I also like to read people's opinions on Goodreads and one reviewer notes:

A lot of people find Alice Munro boring, even dated, but I like the fact that her stories are real - about real people and places, and never over the top.

And here is an interesting blog post that looks at why Munro is revered in Canada, but not as well-known outside:

None of that is earth-shaking stuff — Munro does not do earth-shaking. Everything in it, however, is something that every one of us experiences as we go through life. And great writer that she is, Munro has a way of exploring that in such meticulous detail that a reader — even an aging male like myself — can’t help but be touched.

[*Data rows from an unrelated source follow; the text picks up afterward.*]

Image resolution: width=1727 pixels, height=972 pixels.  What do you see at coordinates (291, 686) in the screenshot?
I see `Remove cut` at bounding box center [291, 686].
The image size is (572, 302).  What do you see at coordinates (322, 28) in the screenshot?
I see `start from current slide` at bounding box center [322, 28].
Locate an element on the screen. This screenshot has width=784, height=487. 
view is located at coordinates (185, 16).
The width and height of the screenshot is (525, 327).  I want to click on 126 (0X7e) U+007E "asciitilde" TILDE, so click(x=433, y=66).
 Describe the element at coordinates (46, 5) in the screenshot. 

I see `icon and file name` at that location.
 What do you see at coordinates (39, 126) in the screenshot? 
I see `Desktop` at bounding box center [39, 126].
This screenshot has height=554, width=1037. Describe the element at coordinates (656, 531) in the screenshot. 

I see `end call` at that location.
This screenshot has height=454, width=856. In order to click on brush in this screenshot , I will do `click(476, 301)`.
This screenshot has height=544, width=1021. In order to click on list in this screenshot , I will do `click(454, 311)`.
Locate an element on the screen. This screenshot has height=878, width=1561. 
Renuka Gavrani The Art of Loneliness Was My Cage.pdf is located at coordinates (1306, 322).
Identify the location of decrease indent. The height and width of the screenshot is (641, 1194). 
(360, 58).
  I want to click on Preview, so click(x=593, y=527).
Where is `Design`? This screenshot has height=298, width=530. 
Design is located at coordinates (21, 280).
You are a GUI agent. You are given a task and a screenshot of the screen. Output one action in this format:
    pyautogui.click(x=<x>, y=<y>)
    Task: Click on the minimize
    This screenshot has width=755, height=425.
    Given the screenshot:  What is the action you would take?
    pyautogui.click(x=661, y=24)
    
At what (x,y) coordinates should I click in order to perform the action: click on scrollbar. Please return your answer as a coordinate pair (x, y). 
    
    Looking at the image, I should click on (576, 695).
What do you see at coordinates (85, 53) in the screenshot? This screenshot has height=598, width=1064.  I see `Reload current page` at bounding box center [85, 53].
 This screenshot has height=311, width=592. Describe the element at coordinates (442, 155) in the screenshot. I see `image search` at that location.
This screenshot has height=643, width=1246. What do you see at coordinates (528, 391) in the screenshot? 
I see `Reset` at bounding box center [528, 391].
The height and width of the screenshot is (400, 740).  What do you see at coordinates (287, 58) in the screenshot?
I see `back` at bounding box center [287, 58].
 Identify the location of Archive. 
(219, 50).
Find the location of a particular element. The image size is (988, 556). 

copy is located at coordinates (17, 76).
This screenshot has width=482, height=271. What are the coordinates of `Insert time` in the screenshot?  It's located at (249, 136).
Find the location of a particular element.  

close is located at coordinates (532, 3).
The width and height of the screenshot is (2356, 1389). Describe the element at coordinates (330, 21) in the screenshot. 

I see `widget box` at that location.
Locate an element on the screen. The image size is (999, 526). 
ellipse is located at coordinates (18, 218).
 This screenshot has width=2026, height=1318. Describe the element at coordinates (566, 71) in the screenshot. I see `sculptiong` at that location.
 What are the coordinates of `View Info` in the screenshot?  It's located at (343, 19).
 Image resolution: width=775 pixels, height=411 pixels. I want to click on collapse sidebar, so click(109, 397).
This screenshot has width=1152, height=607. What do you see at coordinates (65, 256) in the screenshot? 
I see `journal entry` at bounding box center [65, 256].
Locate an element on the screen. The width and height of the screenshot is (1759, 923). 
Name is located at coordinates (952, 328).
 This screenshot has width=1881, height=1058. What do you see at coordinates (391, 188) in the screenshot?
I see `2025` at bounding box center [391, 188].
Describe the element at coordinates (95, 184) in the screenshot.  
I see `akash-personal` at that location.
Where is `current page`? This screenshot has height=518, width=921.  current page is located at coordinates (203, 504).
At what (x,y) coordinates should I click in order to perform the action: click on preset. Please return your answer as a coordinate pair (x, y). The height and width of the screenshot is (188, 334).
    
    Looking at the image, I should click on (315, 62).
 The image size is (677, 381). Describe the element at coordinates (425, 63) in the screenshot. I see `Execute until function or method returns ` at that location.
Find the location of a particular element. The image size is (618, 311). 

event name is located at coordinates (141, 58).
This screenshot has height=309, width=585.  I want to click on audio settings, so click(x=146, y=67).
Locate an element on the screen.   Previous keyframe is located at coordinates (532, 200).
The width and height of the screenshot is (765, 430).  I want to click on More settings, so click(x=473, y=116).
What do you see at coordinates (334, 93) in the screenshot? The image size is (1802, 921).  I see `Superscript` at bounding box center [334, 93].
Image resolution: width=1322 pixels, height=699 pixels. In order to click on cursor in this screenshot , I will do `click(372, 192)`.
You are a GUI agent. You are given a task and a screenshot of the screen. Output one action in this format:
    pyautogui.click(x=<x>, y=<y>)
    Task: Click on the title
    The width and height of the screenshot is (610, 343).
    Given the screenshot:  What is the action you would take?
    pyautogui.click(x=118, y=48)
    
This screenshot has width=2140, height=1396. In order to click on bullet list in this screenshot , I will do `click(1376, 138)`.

Perhaps literate Canadian readers prefer their fiction to have a realness and seriousness to it.  But they should also respect the fact that there may be other well-read people who may prefer to have their fiction with a little more punch or action.  Why anyway is "serious literary fiction" considered so much more "worthy" than any other fiction?  It's the same mindset where readers found The Outlander too unbelievable for it be "real".  Much as Munro is respected and/or revered, it really boils down to a matter of taste, does it not?  If you’re a literary snob who’s afraid to admit that Munro is boring, then you might as well stick to your RealLit then.  You're probably the type of reader who now and then deigns to read speculative fiction (by Margaret Atwood), but never sci-fi.  But as someone who enjoys brilliant writing with equally brilliant pacing and structure (occasionally punctuated by the odd earth-shattering moment), Alice Munro is probably not for me.  And I'm not afraid to say that I find her a little too boring ;-)

3 comments:

OlmanFeelyus said...

I don't think I've ever read any of her books, but I did listen to a books on tape during a road trip and quite liked it. I think I may have read one of her stories in the New Yorker and quite liked it. But yeah, anything that takes place in Ontario is kind of boring by definition. I was under the impression that she was a Maritimer.

Still, I'm not sure you can generalize about her entire oeuvre after having only read one short-story collection. Maybe there is a classic that some expert could recommend?

meezly said...

that's the thing, Olman.... that book is actually considered a classic.